La bibliothèque libre.
Cette page a été validée par deux contributeurs.
215
princesses de science

— Vous pensez bien, reprit-elle, que cette personnalité dont je fais montre est factice, et que les satisfactions dont je me contente sont très relatives. J’ai choisi cette vie de science, je la voulais parfaite ; j’en ai d’avance écarté les obstacles, et les plus dangereux de tous : le mariage et la famille. Mais quand je dis : « Une femme-médecin n’a pas de cœur, une femme-médecin n’a pas de sens », je parle seulement des apparences qui doivent assurer la dignité professionnelle, car derrière cette froide façade qu’il nous faut exhiber, il y a une vraie femme qui pâtit, qui aurait su aimer…

— Alors, dit Artout un peu ému, il y a eu des drames dans votre passé ?

— Non, mais des tristesses quelquefois. Parmi les hommes qui m’ont aimée, presque tous voulaient faire de moi leur femme. À cela je n’aurais jamais consenti. Les autres ne m’inspiraient ni l’attrait ni l’estime nécessaires pour que je pusse faire, honnêtement et noblement, le don de ma personne.

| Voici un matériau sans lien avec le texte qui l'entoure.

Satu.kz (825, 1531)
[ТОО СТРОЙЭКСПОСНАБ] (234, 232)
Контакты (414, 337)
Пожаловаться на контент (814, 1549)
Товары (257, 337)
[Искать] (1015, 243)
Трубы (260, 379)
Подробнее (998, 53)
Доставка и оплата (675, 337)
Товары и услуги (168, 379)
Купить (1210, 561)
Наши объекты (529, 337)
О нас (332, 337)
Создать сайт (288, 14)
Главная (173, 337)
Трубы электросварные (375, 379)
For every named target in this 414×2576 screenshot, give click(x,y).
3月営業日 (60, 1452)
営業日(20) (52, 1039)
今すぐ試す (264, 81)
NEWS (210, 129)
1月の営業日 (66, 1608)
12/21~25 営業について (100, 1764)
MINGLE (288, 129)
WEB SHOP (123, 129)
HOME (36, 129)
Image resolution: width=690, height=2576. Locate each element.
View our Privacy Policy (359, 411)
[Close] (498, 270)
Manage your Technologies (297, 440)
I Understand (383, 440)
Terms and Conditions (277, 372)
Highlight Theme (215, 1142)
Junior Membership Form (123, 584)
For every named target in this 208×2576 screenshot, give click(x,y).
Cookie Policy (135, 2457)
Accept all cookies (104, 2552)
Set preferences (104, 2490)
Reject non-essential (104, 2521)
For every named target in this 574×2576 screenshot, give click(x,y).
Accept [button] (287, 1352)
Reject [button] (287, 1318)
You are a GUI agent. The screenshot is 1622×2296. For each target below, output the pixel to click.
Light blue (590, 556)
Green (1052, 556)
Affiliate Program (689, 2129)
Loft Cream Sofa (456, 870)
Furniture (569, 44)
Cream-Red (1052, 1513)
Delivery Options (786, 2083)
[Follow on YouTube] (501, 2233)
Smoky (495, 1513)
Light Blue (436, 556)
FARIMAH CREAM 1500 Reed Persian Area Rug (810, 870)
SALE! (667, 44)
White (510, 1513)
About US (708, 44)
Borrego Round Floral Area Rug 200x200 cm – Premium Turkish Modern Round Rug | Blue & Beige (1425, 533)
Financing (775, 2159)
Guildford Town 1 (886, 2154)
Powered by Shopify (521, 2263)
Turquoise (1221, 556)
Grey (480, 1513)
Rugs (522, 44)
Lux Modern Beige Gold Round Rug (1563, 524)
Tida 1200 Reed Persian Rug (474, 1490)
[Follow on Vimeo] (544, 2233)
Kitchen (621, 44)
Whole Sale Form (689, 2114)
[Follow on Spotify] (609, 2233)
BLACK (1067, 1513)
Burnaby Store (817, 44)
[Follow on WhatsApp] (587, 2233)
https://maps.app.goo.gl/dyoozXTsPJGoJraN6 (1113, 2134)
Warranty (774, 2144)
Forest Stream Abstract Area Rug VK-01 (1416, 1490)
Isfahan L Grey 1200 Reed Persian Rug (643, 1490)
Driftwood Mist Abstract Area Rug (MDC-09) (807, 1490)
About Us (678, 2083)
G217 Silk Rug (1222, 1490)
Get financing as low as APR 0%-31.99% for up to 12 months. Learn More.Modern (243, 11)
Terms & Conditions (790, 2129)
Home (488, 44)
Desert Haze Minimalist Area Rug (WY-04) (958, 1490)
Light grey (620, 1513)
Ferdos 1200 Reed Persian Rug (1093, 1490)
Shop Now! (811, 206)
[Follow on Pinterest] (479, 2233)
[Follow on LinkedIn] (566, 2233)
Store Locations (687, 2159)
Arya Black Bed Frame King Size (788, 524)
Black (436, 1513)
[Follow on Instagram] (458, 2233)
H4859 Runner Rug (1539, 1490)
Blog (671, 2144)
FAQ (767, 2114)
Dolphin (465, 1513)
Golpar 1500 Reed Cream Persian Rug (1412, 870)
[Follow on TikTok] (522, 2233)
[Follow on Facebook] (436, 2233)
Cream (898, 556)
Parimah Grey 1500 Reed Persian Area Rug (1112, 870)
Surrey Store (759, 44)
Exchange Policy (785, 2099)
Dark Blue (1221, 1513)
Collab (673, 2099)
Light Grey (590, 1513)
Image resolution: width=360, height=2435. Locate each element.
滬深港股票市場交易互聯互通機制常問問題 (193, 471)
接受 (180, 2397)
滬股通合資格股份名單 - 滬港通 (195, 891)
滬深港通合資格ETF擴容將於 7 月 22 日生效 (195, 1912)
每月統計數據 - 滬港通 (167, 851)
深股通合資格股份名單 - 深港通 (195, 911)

— Vous ne vous êtes jamais demandé quelle conduite vous auriez tenue si le dominateur, votre idéal, l’homme qu’on aime, enfin, s’était présenté ?…

— Si ! répondit-elle, avec sa loyauté presque téméraire. Et je sais que je l’aurais aimé.

— À la bonne heure ! voilà où la belle énigme que vous êtes, s’explique, se comprend. Ah ! ma petite, je vous aime mieux ainsi, capable de sacrifier, pour une tendresse, toutes vos fières théories…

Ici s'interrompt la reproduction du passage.